[SUPPLIED MATERIAL]:

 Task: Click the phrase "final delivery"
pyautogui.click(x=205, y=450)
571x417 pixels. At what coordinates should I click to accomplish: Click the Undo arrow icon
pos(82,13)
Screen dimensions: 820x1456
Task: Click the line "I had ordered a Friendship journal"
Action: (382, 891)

[EXERCISE GOAL]:
You are asked to transcribe the complete data exactly.

[COMPLETED EXERCISE]:
 Task: Click the phrase "final delivery"
pyautogui.click(x=205, y=450)
571x417 pixels. At what coordinates should I click to accomplish: Click the Undo arrow icon
pos(82,13)
Screen dimensions: 820x1456
Task: Click the line "I had ordered a Friendship journal"
Action: (382, 891)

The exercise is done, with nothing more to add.